Novo Nordisk's $1.1 Billion Sickle Cell Bet Cleared Its Phase 3 Test. The Hard Part Is Still Coming.
Novo Nordisk says its experimental sickle cell pill works well enough to win regulatory approval. The data just were not what the company was hoping for.
The Danish pharma giant announced Monday that etavopivat, a daily oral drug acquired in a $1.1 billion deal in 2022, cleared the Phase 3 HIBISCUS trial — the confirmatory study needed for FDA filing. But the results came in below internal expectations, according to a report by Endpoints News, leaving the drug's commercial prospects uncertain as the sickle cell market confronts an unusual competitive dynamic: curative gene therapies that cost more than $2 million per patient.
The numbers themselves have not been published. Novo Nordisk has not issued a press release with the full dataset, and the company did not respond to a request for comment by publication time. What is known is that etavopivat targets pyruvate kinase-R — an enzyme that modulates red blood cell metabolism — with the goal of preventing the vaso-occlusive crises, severe pain episodes, that define sickle cell disease. Phase 2 data, presented at the American Society of Hematology meeting in late 2024, showed a trend toward fewer crises over 52 weeks and higher hemoglobin levels at 24 weeks compared to placebo, establishing proof of concept, according to PR Newswire.
The Phase 3 HIBISCUS trial enrolled roughly 380 patients randomized to 400 milligrams of etavopivat or placebo, per the trial registry on ClinicalTrials.gov. Novo's own SEC filings, dated before the readout, described the Phase 3 segment as ongoing with an expected 2026 data release — consistent with Monday's announcement.

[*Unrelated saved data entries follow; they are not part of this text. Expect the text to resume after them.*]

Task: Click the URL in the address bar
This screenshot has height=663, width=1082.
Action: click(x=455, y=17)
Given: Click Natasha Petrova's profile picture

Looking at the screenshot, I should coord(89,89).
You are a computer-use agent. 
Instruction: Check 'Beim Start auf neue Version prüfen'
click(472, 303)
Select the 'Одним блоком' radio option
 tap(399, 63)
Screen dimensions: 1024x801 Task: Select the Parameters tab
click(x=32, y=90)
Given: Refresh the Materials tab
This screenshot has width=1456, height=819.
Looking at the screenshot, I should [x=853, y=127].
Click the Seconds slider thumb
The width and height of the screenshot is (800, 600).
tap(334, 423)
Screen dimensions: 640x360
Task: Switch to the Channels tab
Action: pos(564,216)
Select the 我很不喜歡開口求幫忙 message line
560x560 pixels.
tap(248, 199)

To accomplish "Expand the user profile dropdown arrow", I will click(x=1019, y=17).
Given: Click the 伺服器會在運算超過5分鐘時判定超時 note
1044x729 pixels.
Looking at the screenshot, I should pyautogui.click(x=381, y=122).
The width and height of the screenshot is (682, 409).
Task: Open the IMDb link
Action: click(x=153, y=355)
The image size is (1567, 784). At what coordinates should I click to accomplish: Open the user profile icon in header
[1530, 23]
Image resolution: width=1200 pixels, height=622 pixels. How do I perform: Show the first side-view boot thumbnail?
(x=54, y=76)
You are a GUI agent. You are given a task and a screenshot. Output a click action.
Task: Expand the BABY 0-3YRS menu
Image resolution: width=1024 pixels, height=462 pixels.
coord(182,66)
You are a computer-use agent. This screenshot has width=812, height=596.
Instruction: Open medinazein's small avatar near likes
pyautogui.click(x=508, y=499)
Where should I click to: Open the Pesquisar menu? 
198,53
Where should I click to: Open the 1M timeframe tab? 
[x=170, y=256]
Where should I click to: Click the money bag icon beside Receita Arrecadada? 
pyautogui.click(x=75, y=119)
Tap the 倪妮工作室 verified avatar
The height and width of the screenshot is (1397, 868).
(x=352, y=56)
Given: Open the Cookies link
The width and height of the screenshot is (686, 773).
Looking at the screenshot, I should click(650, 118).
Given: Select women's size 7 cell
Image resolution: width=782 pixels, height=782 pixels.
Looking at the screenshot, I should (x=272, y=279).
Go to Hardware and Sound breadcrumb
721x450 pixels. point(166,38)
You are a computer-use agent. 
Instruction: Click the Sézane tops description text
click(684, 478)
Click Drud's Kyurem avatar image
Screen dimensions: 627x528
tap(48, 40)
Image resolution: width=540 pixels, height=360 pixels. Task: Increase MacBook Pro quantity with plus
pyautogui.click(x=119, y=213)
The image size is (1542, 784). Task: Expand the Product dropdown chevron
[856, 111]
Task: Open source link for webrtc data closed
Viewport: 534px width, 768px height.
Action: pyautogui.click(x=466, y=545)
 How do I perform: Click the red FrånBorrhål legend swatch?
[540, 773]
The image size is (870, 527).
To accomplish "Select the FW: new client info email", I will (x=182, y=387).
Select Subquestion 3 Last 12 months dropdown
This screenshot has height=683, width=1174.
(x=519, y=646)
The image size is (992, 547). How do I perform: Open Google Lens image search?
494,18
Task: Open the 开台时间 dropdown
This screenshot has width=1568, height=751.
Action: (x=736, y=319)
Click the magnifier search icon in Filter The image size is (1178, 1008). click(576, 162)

The competitive context is what makes this interesting beyond a routine Phase 3 readout. Vertex Pharmaceuticals and CRISPR Therapeutics won FDA approval for Casgevy in December 2023, pricing it at $2.2 million per patient. Bluebird bio followed with Lyfgenia at $3.1 million, according to BioPharma Dive. Both are one-time gene therapies, while etavopivat would require continuous daily dosing — a recurring revenue model that looks very different at a fraction of the upfront price.
Novo acquired the drug from Forma Therapeutics in 2022, paying $1.1 billion to establish itself as a player in sickle cell, according to FierceBiotech. Whether etavopivat can actually compete on value rather than just list price depends entirely on how large its treatment benefit turns out to be. A pill that reduces crisis frequency modestly at low cost has a plausible argument to make to insurers exhausted by gene therapy list prices. A pill that barely moves the needle is a tough sell against a potential cure, regardless of price.
The full Phase 3 dataset has not been released. When it is, the comparison that matters is not just etavopivat versus placebo, but etavopivat versus a $2 million alternative that, for some patients, might be worth it.